--- WHAT YOU NEED TO DO ---
Because the pictures are not wanted, give back only the exact text of every entry below.
──────── INFORMATION GIVEN ────────
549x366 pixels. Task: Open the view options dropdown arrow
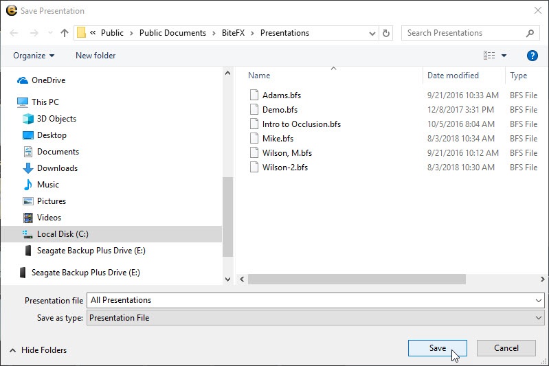[504, 56]
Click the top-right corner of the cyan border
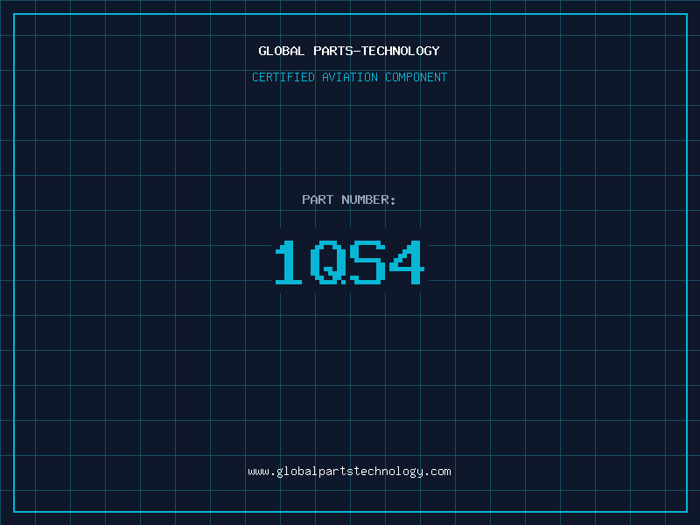Image resolution: width=700 pixels, height=525 pixels. tap(686, 14)
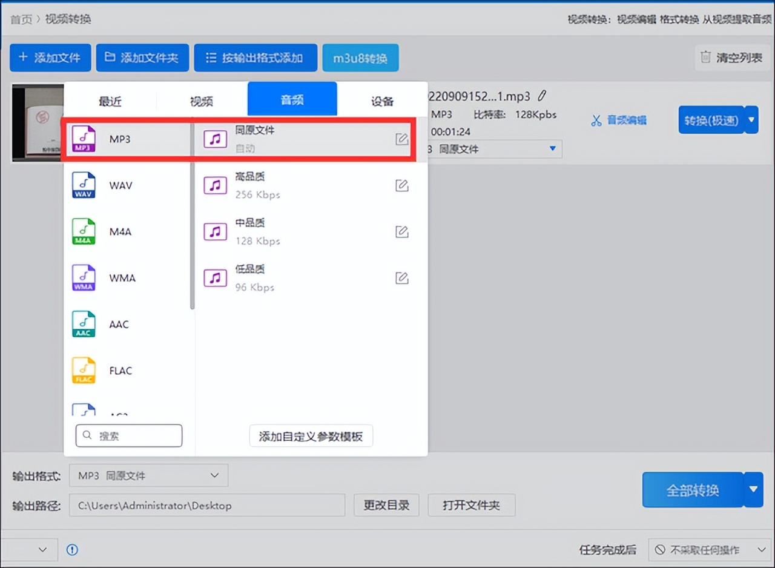This screenshot has height=568, width=775.
Task: Select the MP3 output format icon
Action: click(x=84, y=139)
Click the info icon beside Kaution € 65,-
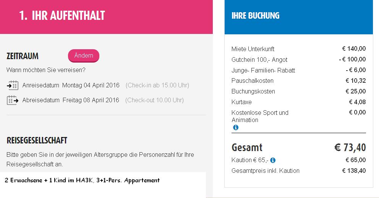 273,160
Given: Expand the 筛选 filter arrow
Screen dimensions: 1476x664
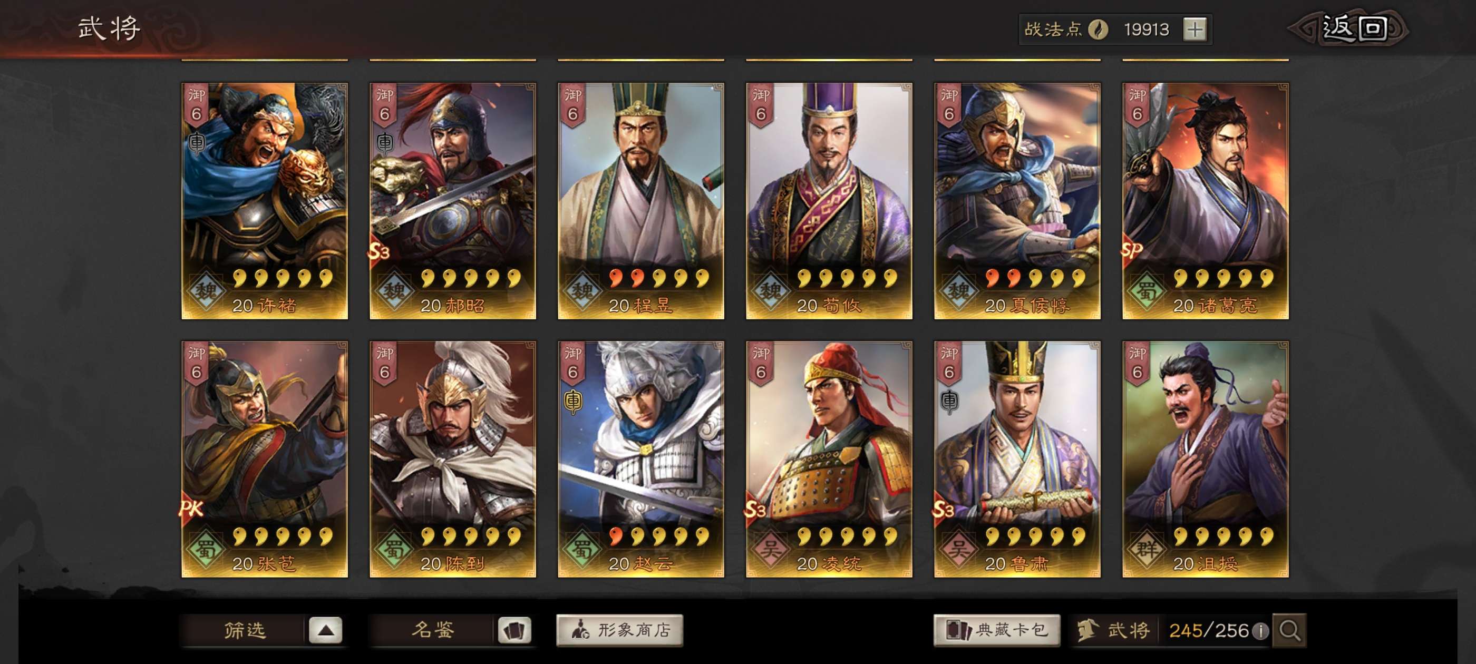Looking at the screenshot, I should click(325, 630).
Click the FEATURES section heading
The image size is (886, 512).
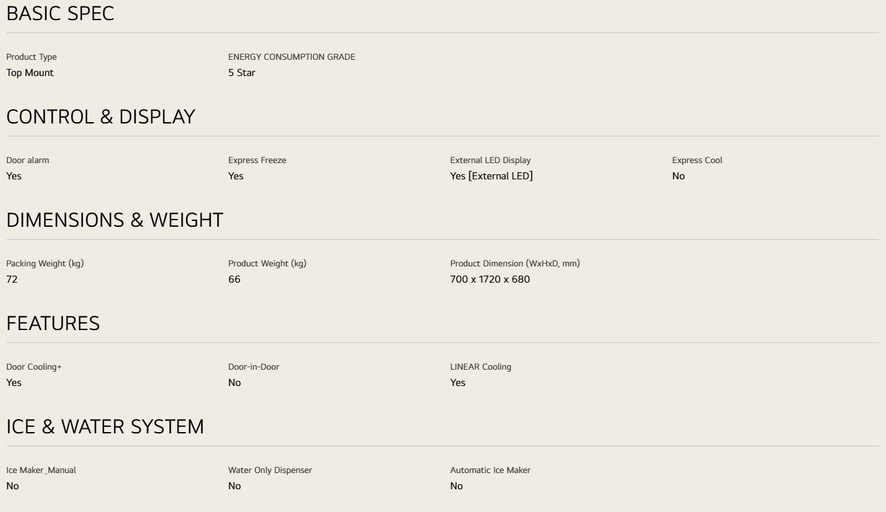tap(53, 324)
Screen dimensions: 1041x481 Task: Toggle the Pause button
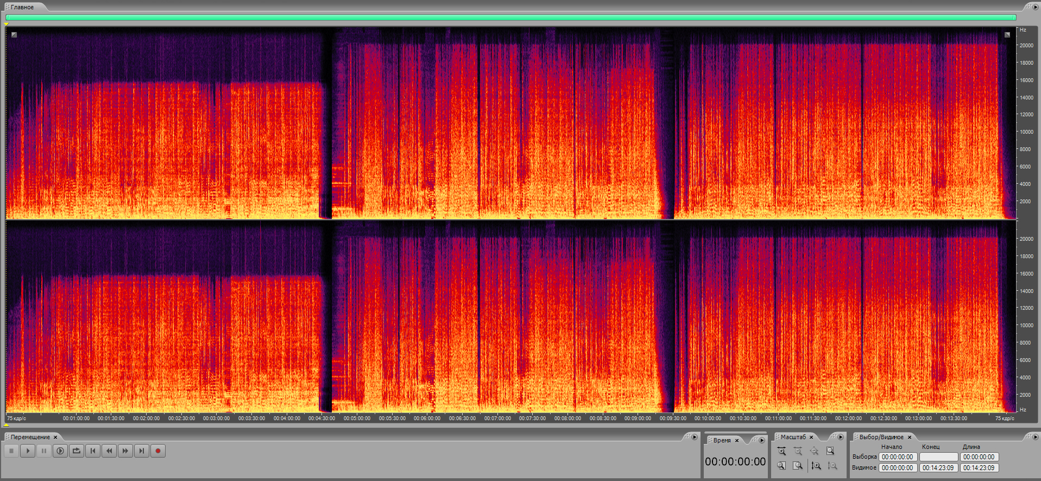click(44, 451)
────────
--- SOLUTION BELOW ---
549x366 pixels. Task: Open the view options dropdown arrow
[504, 56]
Click the top-right corner of the cyan border
Image resolution: width=700 pixels, height=525 pixels. tap(686, 14)
This screenshot has height=568, width=775.
Task: Select the MP3 output format icon
Action: click(x=84, y=139)
Click the info icon beside Kaution € 65,-
 273,160
Given: Expand the 筛选 filter arrow
Screen dimensions: 1476x664
Looking at the screenshot, I should click(325, 630).
Click the FEATURES section heading
The image size is (886, 512).
tap(53, 324)
Screen dimensions: 1041x481 Task: Toggle the Pause button
click(44, 451)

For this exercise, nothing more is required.